8. - Telle a été pendant longtemps la croyance sur ce point. Aujourd'hui, on dit : *
«Dieu, qui est la bonté et la sainteté par essence, ne les avait point créés mauvais et malfaisants. Sa main paternelle, qui se plaît à répandre sur tous ses ouvrages un reflet de ses perfections infinies, les avait comblés de ses dons les plus magnifiques. Aux qualités suréminentes de leur nature, elle avait ajouté les largesses de sa grâce ; elle les avait faits en tout semblables aux Esprits sublimes qui sont dans la gloire et la félicité ; répartis dans tous leurs ordres et mêlés à tous leurs rangs, ils avaient la même fin et les mêmes destinées ; leur chef a été le plus beau des archanges. Ils auraient pu, eux aussi, mériter d'être confirmés à jamais dans la justice et admis à jouir éternellement du bonheur des cieux. Cette faveur dernière aurait mis le comble à toutes les autres faveurs dont ils étaient l'objet ; mais elle devait être le prix de leur docilité, et ils s'en sont rendus indignes ; ils l'ont perdue par une révolte audacieuse et insensée.
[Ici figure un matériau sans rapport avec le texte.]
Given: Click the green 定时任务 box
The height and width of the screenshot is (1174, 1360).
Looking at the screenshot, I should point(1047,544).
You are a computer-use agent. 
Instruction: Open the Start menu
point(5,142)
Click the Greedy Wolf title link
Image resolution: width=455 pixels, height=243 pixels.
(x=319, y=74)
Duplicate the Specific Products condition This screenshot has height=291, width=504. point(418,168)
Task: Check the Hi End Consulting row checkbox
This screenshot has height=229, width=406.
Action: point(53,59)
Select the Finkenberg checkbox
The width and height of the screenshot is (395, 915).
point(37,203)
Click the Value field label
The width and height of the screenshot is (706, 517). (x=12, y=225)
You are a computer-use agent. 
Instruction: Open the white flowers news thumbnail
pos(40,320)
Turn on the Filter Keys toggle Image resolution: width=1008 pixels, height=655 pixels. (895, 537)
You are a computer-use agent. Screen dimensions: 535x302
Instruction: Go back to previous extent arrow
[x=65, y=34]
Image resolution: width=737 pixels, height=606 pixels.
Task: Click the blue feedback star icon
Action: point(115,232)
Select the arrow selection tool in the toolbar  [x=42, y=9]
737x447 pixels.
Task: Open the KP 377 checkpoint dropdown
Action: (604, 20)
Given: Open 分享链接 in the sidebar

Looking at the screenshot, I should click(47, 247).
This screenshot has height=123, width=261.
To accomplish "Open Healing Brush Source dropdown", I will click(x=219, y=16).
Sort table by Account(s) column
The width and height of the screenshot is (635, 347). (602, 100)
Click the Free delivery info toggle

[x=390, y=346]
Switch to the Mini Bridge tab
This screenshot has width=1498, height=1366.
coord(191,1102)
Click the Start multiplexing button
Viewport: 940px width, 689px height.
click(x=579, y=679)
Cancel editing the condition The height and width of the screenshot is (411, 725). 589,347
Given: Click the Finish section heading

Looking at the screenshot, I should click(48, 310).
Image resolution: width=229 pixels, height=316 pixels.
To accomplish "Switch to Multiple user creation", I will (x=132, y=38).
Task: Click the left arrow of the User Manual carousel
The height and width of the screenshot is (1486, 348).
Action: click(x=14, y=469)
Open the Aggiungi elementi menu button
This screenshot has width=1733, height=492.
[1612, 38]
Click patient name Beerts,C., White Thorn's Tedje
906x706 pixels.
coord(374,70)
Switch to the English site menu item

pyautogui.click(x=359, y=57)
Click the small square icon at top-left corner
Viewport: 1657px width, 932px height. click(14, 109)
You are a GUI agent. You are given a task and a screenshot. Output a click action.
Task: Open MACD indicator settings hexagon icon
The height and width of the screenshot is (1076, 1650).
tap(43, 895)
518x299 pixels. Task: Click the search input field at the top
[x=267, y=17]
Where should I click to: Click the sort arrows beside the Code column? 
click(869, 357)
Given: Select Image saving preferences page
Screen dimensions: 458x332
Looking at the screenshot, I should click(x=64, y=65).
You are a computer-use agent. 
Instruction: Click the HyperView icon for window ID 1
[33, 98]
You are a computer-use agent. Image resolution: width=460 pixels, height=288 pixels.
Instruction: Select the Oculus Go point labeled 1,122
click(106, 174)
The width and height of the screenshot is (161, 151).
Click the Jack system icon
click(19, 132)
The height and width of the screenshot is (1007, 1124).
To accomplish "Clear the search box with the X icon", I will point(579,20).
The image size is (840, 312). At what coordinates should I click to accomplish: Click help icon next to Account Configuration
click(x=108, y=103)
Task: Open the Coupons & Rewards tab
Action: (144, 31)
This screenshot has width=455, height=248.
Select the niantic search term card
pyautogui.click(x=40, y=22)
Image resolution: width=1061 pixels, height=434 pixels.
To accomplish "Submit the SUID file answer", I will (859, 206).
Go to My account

«Quel a été l'écueil de leur persévérance ? Quelle vérité ont-ils méconnue ? Quel acte de foi et d'adoration ont-ils refusé à Dieu ? L'Eglise et les annales de l'histoire sainte ne le disent pas d'une manière positive ; mais il parait certain qu'ils n'ont acquiescé ni à la médiation du Fils de Dieu pour eux-mêmes, ni à l'exaltation de la nature humaine en Jésus-Christ.
«Le Verbe divin, par qui toutes choses ont été faites, est aussi l'unique médiateur et sauveur, au ciel et sur la terre. La fin surnaturelle n'a été donnée aux anges et aux hommes qu'en prévision de son incarnation et de ses mérites ; car il n'y a aucune proportion entre les oeuvres des Esprits les plus éminents et cette récompense, qui n'est autre que Dieu lui-même ; nulle créature n'aurait pu y parvenir sans cette intervention merveilleuse et sublime de charité. Or, pour combler la distance infinie qui sépare l'essence divine des ouvrages de ses mains, il fallait qu'il réunît dans sa personne les deux extrêmes, et qu'il associât à sa divinité la nature de l'ange ou celle de l'homme ; et il fit choix de la nature humaine.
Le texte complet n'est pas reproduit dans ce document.